The appropriate social welfare function for practical application is a contested question. Experts debate the role that citizens’ views should play, and the practical application of the framework. But the theoretical underpinnings are well-developed, and work is in progress to determine the UK public’s preferences. The move from theory to practical application could prove an exciting development in the future.
Standard approaches such as the VSL, VOLY and QALY metrics focus on the total sum of benefits, but do not take account of the distribution of safety improvements. This is especially problematic in the context of the Covid-19 pandemic because of the clear distributional differences both in the burden of disease and mortality risk, and in the costs of mitigation.

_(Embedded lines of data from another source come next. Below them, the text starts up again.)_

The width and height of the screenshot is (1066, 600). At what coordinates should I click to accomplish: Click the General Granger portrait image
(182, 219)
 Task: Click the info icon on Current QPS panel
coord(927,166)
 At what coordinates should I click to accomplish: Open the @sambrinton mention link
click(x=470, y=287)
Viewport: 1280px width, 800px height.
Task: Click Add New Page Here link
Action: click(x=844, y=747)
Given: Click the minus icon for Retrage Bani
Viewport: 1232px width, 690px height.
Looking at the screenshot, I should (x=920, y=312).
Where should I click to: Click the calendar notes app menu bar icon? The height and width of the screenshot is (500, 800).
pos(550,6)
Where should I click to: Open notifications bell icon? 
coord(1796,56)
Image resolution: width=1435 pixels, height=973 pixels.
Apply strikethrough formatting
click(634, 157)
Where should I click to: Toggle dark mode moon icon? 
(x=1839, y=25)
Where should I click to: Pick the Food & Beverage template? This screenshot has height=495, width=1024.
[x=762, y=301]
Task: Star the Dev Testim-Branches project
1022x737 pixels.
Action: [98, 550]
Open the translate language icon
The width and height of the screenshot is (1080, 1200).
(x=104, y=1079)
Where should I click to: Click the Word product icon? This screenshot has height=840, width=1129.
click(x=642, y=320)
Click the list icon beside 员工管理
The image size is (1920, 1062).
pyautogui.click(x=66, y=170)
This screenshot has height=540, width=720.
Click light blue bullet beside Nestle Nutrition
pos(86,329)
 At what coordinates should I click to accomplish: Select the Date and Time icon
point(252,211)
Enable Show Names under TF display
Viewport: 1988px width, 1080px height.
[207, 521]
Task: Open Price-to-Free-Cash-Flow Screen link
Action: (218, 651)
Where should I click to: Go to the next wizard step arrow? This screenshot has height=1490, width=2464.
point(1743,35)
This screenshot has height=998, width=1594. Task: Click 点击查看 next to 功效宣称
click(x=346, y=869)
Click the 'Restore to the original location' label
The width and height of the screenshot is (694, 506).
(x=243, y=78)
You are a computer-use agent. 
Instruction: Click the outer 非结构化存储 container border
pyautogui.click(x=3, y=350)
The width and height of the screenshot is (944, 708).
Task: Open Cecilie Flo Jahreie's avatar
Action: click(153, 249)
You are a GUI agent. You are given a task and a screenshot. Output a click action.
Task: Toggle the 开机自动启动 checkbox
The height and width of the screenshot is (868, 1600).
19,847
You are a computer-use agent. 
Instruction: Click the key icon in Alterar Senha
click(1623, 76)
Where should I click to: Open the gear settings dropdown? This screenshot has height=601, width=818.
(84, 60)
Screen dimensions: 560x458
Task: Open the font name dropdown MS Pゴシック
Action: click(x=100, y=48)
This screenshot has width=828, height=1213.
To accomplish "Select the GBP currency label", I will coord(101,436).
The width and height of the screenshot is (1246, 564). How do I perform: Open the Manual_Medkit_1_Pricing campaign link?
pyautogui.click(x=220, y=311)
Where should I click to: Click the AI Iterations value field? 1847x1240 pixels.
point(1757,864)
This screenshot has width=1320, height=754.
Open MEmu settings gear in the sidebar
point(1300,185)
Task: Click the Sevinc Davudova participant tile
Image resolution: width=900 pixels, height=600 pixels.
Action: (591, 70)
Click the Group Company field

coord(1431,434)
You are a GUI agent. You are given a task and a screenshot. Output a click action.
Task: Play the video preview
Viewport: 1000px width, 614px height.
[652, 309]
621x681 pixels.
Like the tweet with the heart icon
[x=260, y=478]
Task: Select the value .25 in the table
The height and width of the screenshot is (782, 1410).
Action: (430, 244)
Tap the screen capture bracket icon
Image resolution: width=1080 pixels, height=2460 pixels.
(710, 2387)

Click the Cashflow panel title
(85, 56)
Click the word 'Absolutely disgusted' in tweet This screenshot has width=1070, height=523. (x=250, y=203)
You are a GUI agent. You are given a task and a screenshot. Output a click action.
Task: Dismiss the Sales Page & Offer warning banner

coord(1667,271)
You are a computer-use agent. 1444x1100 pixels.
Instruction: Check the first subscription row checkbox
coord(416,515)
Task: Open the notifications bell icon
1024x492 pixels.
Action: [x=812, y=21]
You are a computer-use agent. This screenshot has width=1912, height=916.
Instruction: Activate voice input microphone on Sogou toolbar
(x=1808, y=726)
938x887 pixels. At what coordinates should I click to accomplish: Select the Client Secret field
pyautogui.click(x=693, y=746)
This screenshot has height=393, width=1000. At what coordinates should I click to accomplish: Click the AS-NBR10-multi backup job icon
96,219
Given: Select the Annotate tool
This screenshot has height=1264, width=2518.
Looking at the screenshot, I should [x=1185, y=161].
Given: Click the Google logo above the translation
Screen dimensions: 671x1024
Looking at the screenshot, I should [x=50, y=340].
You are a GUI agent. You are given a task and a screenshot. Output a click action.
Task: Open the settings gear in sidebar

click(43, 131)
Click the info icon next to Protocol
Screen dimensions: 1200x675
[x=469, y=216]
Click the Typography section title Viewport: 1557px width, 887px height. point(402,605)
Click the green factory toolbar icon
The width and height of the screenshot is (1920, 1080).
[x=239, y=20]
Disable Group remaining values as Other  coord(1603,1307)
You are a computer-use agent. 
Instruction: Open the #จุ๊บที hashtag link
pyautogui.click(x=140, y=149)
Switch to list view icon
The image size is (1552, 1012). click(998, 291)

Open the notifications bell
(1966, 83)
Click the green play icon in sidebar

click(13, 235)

Growing evidence from economics and related fields demonstrates that people are altruistic towards others, and hold preferences for equitable as well as efficient provision of safety. Yet forgoing the standard approach of cost-benefit analysis means accepting that in the pursuit of fairness, fewer lives may be saved. This is a tough balance to strike, and another difficult trade-off for society to make.
Where can I find out more?
- A scoping study on the valuation of risks to life and health: the monetary value of a life year (VOLY): Susan Chilton and colleagues explain how the technology exists now to generate a theoretically robust, evidence-based and updated valuation of risk to human life and health. They conclude that applying such values would lead to better and more informed policy decisions and would have major implications not only for efficiency of government spending but also for equity in population wellbeing.
- Principles for allocation of scarce medical interventions: In a study written for The Lancet in 2009, Govind Persad, Alan Wertheimer and Ezekiel Emanuel consider different rules that could guide decisions about how to allocate scarce medical resources such as organs and vaccines. They conclude that no simple allocation principle is sufficient to account for the complex moral considerations, and instead propose ‘multiprinciple allocation systems’, evaluating three existing systems and proposing a new one.
- The moral machine: Recent scientific studies in machine ethics have raised awareness about the how humans perceive machine intelligence making autonomous choices involving human life and limb, both in the media and public discourse. This website aims to take the discussion further, by providing a platform for: 1) building a crowd-sourced picture of human opinion on how machines should make decisions when faced with moral dilemmas; and 2) crowd-sourcing assembly and discussion of potential scenarios of moral consequence.